**Input**
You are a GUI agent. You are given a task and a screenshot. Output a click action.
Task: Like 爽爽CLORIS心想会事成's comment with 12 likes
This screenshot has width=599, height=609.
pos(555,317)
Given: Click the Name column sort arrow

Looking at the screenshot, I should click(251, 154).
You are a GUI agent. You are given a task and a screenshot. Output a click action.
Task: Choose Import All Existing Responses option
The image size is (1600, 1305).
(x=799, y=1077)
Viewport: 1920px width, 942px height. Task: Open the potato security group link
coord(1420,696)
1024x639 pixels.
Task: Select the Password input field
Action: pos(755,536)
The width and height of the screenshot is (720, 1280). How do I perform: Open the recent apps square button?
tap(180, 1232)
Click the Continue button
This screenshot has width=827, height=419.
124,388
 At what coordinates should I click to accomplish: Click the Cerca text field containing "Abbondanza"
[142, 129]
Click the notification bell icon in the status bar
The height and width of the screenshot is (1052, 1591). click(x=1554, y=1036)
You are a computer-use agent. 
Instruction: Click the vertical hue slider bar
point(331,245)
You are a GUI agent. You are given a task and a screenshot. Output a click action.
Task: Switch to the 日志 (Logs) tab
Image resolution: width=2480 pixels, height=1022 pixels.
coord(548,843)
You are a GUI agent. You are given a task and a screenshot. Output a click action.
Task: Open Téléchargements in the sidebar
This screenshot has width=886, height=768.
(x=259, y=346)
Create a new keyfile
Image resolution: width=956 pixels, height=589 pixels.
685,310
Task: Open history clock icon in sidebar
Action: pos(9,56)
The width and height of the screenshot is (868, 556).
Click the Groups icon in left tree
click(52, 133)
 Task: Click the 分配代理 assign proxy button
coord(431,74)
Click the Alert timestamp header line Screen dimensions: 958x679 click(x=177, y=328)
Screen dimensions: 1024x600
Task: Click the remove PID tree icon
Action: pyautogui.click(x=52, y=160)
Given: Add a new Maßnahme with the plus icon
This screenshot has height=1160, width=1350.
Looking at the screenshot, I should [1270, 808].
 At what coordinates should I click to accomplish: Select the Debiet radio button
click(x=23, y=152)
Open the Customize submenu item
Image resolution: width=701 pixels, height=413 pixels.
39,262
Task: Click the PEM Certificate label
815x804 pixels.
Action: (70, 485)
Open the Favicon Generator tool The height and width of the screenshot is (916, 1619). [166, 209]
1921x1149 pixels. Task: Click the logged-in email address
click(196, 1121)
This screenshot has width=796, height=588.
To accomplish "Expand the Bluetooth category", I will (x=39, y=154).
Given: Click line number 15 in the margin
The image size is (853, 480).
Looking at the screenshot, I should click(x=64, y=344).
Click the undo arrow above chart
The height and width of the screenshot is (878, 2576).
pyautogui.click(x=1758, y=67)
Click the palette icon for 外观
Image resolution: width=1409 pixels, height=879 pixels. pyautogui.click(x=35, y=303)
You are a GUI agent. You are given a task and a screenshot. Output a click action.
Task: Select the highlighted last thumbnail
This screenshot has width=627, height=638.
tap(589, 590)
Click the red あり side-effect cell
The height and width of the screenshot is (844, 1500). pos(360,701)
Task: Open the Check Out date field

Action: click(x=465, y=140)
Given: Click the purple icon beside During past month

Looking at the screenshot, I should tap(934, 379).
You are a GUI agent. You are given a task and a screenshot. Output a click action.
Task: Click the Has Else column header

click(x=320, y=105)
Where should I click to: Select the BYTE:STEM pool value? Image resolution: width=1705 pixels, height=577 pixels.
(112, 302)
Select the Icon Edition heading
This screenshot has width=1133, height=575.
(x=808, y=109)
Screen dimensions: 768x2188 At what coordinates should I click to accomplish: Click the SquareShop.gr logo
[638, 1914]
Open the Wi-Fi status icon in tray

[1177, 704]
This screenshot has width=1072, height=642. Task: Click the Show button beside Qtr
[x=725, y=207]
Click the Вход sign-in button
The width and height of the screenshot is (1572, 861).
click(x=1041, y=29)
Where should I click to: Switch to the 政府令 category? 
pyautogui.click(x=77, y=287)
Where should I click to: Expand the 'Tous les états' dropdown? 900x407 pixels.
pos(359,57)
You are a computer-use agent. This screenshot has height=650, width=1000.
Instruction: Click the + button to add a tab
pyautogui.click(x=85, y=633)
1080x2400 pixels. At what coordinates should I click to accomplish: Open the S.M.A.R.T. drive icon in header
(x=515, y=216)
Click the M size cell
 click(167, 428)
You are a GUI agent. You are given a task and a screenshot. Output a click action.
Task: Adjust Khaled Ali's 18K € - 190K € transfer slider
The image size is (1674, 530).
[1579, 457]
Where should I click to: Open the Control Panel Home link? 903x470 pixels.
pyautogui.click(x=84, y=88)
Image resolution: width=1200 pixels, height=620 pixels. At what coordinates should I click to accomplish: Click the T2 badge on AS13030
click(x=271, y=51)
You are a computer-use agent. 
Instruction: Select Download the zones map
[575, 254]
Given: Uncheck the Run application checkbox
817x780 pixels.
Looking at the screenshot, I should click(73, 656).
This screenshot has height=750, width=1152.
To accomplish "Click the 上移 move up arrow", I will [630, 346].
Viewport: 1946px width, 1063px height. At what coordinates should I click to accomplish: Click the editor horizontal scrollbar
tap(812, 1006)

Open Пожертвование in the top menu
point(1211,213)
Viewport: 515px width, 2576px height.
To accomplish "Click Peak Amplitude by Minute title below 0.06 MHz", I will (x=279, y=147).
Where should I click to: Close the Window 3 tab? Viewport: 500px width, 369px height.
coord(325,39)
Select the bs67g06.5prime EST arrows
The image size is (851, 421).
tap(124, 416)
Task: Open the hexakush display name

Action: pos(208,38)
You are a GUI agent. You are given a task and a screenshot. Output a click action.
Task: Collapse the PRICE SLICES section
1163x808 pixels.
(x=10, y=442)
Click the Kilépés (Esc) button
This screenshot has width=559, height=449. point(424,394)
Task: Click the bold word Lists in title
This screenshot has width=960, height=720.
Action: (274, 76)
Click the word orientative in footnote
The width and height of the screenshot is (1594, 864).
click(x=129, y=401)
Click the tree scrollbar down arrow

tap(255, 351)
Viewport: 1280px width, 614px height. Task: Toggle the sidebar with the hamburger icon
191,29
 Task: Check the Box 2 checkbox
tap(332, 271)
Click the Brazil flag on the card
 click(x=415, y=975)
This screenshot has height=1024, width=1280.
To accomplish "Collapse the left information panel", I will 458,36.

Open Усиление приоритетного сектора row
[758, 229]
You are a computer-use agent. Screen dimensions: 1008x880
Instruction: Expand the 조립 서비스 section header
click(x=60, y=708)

**What is being asked**
Search the data and copy each line containing "computer".

**Result of the exercise**
You are a computer-use agent. 
You are a computer-use agent. This screenshot has height=650, width=1000.
You are a computer-use agent. 
You are a computer-use agent. Screen dimensions: 1008x880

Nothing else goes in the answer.